Aktuel siyasetin polemiklerini midem kaldırmıyor. Bulanık suda balık avlamak isteyen çok. Ben de mayınlı tarlada top oynamak istemiyorum. Siyaset, ''sulhetme'' sanatıdır sanıyorduk meğer bulanık suda balık avlama sanatıymış. Mayın döşeme sanatıymış, dedikodu, gıybet sanatı(!?) imiş. Yazacağım elbette ama bugün değil.
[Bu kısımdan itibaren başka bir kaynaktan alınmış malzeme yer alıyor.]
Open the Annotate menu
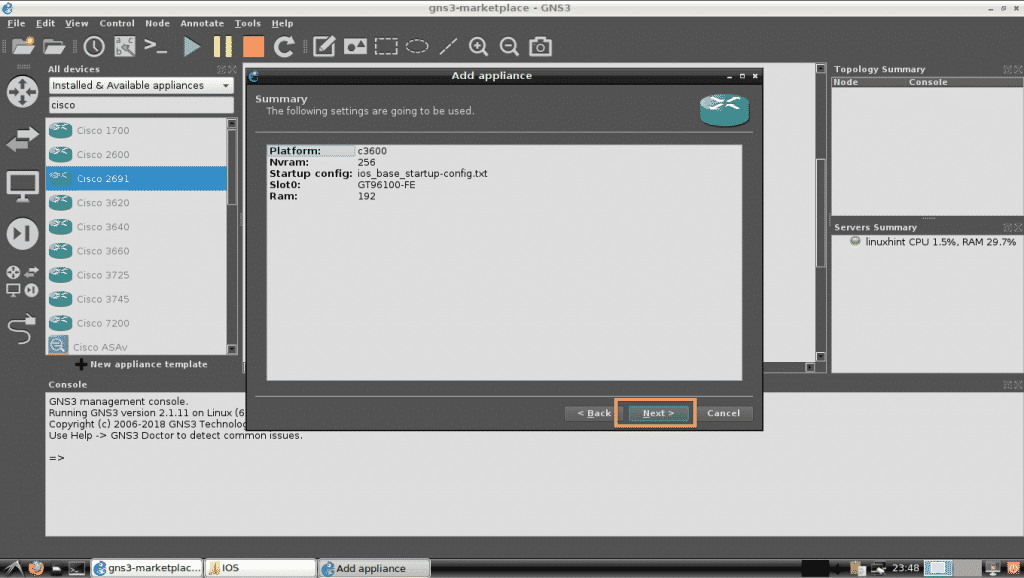(201, 23)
“Hafız Mustafa Kemal”den ''Mücahid Kılıçdaroğlu''na geldik.
“Metodik Kemalizm”, “Yeşil Kemalizm”, “Yeşil Feminizm” derken halimiz ortada. Siz misiniz dansöz oynatan muhafazakar emmiler, karılarınız da kadınlar buluşmasında erkek dansöz oynatır. “Toplumsal cinsiyetiyet eşitliği” ise eşitliği, adaleti ise adaleti. Sıra geldi Anıtkabir'de mescid açmaya. En başında da bu işin böyle gariplikler olmuştu. Düşünsenize tercüme yasalar gerekçesiz olarak, tercüme hataları ile meclise sevkediliyor, müzakeresiz bir şekilde oy birliği ile kabul ediliyordu.  Tek parti, açık oy gizli tasnif. Adayları “Tek adam” belirliyor. Gelinen noktada az zamanda büyük işler başardığımız anlaşılıyor.
Neyse biz asıl konumuza dönelim.
Seçim meydanlarında Saadet ve Yeniden Refah, HUDAPAR ile HDP karşı karşıya. Ramazan'da birbirlerini yemezler inşAllah. Cumhuriyet'in 100.  Yılında, yüzyılın en garip seçimlerinden birini daha yaşıyacağız, seçim olursa.
Hayır hayır, havaya, suya, toprağa ne zaman Cemre düşecek diye sormuyorum.. Beynimize, kalbimize ne zaman  düşecek diye soruyorum.. Yoksa Cemre geçtiğimiz günlerde birer hafta arayla havaya, suya ve toprağa düştü. İlki havaya (19-20 Şubat), 2.si suya (26-27 Şubat) ve 3.sü de (5-6 Mart)’ta toprağa düştü... Ve yağmursuz bir kış geçirdik.
Cemre Arapça olan Cemre “kor ateş” anlamına gelir. Ebabil Kuşları Ebrehe'nin fil ordusunu bu taşlarla helak etmişti. Mina Vadisi'nde taşlardan oluşan yığınlara da "cemre" denir.
20 Şubat’la başlayan "boz ayın dört çarşambası" uygulamasını ifade eden "Cemle" sözcüğü de "Cemre" ile aynı kelimedir. Buradaki "Cemle" de Türkçe’deki olarak "İmir, İmere, Emire" sözcükleriyle anlam olarak bağlantılı olduğu söylenir.
Hac’ta Şeytan taşlarken atılan taşlara ''Cemre'', bu eyleme ''Cemarat'' denir. Şeytan dumansız ateşten yaratıldığı için ve o cehennemle cezalandırılacağı için atılan taşın da ısınmasından mülhem olarak bu ad verilmiş olsa gerekir. Çünkü Cemre havaların ısınması ile tabiatın uyanmasını ifade eder. Uyuyan hayvanlar uyanırken, bitkiler çiçek açarlar. Tabiatın uyanışı, canlanması, ağaçlara su  yürümesi anlamına gelir. İlkbaharı ve hayatı ifade eder.
Sahi biz ne zaman uyanacağız, dirileceğiz?
“Bekleyin inananlar, bahar gelecek bahar” diyoruz da, donuyoruz, tirtir titriyoruz. “Donduk” diyoruz ki bir yaz geliyor, ateş yalımı gibi.
“Asude bir bahar ülkesi” hayal ediyoruz da, kalbimiz ve beynimiz kuraklıktan kurumuş.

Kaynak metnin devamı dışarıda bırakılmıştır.